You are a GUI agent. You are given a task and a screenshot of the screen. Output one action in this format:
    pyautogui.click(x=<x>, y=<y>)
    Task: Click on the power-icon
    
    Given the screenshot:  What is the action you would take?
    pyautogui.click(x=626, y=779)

> _Work required_
Present the data above as a JSON list of strings, with one string per line and blank lines omitted.

> _Exercise result_
[
  "You are a GUI agent. You are given a task and a screenshot of the screen. Output one action in this format:",
  "    pyautogui.click(x=<x>, y=<y>)",
  "    Task: Click on the power-icon",
  "    Given the screenshot:  What is the action you would take?",
  "    pyautogui.click(x=626, y=779)"
]